● ASSIGNMENT:
Lines in the listing below that contain the string "will" are to be found and copied.

════════════════════

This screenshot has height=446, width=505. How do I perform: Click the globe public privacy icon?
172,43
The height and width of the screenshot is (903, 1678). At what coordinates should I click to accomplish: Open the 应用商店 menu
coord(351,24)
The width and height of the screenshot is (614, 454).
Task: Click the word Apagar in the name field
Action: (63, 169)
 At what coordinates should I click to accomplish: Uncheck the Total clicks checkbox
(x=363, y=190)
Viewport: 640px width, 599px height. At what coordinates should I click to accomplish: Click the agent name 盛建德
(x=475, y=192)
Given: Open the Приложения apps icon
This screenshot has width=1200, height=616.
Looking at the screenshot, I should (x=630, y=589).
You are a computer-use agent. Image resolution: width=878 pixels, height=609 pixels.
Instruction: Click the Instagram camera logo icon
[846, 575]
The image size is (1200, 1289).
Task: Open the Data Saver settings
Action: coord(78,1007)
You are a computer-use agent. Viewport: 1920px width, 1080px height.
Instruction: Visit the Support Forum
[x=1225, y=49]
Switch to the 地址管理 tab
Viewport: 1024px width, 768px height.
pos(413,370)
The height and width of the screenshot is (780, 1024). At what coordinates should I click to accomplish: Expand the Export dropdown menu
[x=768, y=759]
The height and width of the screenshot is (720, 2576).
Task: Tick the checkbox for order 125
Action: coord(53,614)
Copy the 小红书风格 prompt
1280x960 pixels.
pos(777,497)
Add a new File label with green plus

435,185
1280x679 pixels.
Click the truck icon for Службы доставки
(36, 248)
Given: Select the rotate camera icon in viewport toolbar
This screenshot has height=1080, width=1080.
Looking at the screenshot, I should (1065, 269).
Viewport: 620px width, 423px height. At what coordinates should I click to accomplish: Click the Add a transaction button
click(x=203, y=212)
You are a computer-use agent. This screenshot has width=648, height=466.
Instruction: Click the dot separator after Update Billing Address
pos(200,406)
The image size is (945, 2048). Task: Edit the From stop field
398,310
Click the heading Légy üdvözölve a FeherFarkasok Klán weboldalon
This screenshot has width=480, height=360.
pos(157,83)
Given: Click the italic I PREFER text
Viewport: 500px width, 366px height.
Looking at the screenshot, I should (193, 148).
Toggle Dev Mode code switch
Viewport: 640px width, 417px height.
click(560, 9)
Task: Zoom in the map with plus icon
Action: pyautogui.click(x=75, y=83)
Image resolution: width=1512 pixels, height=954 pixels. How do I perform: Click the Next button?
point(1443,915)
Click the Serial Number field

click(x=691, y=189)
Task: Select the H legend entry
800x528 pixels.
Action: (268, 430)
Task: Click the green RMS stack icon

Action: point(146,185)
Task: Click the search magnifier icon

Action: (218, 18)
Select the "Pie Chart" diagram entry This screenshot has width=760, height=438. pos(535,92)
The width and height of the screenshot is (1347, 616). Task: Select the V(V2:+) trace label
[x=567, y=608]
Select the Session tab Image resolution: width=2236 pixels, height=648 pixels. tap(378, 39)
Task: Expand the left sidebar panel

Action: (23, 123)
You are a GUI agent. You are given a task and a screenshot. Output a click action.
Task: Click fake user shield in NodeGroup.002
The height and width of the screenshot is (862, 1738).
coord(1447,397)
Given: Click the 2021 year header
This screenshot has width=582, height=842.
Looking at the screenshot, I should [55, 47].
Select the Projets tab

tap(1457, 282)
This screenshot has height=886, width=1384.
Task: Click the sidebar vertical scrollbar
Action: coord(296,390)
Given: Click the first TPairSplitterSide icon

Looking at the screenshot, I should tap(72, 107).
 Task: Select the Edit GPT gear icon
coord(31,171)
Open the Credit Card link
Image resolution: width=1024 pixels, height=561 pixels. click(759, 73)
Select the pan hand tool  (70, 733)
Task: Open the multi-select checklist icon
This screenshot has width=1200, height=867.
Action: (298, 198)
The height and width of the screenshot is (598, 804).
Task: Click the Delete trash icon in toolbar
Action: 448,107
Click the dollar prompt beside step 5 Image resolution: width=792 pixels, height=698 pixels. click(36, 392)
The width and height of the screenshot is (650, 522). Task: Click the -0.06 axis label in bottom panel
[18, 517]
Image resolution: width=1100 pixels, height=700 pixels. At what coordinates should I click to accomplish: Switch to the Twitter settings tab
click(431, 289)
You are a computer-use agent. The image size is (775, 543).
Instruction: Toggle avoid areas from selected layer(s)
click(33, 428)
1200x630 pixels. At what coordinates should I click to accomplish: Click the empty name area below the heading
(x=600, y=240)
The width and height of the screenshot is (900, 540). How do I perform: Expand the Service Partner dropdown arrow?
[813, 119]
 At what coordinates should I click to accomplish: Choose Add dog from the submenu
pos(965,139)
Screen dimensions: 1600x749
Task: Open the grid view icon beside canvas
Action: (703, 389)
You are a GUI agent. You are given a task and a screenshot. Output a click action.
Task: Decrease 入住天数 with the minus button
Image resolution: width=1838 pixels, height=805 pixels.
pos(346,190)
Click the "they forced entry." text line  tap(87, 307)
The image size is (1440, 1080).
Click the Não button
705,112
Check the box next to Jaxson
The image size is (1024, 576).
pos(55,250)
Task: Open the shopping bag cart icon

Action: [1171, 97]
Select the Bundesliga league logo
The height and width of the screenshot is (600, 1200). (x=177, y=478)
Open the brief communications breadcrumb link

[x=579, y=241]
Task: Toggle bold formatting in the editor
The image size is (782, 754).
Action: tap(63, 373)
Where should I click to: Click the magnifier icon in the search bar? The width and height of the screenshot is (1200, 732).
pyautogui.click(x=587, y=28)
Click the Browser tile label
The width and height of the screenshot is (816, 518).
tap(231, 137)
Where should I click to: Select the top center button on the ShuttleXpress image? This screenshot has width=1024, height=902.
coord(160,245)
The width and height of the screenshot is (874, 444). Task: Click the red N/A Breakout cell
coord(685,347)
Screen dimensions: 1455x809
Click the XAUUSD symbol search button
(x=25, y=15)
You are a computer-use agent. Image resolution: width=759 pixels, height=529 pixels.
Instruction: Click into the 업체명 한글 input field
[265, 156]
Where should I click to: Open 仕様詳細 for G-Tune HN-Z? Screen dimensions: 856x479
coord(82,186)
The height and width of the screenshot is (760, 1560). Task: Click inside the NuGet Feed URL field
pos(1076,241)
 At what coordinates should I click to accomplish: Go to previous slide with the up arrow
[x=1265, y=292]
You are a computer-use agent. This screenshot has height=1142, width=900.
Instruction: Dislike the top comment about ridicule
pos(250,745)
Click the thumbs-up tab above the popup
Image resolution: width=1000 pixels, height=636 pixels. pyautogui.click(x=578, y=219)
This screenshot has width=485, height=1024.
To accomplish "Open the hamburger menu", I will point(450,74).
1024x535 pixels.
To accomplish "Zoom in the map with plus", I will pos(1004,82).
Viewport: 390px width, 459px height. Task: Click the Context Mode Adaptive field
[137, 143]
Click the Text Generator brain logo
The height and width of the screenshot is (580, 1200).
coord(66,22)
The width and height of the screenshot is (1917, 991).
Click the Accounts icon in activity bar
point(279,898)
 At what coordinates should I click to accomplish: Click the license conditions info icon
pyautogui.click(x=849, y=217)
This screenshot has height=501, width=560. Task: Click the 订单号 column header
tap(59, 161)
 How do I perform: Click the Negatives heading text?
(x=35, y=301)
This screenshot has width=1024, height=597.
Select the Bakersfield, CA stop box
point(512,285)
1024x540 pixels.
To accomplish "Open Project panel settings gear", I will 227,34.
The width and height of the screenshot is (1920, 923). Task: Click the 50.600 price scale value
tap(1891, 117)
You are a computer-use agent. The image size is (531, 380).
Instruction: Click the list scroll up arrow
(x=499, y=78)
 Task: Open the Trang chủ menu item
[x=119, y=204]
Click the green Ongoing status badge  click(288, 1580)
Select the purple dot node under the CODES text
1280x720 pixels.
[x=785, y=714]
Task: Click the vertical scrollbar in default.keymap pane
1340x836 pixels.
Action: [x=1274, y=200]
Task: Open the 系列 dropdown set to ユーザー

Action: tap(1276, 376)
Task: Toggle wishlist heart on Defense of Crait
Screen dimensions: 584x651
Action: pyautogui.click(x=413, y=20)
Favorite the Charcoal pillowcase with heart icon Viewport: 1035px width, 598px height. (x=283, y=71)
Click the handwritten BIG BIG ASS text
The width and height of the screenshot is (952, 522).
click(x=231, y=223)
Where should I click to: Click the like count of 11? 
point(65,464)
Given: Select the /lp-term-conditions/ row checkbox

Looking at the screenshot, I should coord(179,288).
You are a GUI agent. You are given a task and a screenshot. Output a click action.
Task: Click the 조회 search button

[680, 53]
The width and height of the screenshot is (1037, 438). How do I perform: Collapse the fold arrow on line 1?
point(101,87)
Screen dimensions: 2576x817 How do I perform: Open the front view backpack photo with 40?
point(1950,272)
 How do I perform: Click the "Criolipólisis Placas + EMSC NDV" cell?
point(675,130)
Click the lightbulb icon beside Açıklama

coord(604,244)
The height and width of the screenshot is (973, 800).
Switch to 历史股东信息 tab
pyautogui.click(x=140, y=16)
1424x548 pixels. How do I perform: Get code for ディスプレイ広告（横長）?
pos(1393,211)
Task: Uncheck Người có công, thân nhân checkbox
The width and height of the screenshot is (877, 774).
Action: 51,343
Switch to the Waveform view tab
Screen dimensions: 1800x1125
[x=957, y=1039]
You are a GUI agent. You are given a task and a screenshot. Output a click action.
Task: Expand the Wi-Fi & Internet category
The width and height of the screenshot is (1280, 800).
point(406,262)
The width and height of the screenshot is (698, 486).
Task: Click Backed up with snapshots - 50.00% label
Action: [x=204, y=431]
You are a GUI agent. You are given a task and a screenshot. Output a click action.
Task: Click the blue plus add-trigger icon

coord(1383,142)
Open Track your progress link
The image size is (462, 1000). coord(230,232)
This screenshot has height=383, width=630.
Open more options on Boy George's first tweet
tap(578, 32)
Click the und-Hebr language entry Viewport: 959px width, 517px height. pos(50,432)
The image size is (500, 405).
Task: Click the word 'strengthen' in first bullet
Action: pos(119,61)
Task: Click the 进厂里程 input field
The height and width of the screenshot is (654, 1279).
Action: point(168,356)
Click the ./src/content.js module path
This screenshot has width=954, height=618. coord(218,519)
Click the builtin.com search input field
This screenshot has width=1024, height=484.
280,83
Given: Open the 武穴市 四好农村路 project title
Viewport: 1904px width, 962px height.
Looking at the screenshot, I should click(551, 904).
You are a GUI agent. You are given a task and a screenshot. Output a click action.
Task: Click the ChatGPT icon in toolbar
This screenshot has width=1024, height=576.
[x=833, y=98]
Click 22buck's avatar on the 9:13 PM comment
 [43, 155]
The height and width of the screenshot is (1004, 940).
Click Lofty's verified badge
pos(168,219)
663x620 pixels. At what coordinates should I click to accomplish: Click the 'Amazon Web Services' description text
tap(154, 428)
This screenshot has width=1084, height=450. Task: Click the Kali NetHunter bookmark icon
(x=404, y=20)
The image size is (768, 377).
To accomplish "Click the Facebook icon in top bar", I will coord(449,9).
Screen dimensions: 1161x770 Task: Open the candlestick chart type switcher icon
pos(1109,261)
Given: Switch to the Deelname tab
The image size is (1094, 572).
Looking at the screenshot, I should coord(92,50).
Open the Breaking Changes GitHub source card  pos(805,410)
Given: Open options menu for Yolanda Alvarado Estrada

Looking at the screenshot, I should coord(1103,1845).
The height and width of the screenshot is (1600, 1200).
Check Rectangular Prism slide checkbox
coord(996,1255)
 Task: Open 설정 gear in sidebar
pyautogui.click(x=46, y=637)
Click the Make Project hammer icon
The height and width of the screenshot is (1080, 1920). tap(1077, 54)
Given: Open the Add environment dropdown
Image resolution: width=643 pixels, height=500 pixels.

════════════════════

● TASK RESPONSE:
To accomplish "Open the hamburger menu", I will point(450,74).
To accomplish "Zoom in the map with plus", I will pos(1004,82).
To accomplish "Open Project panel settings gear", I will 227,34.
To accomplish "Click the Facebook icon in top bar", I will coord(449,9).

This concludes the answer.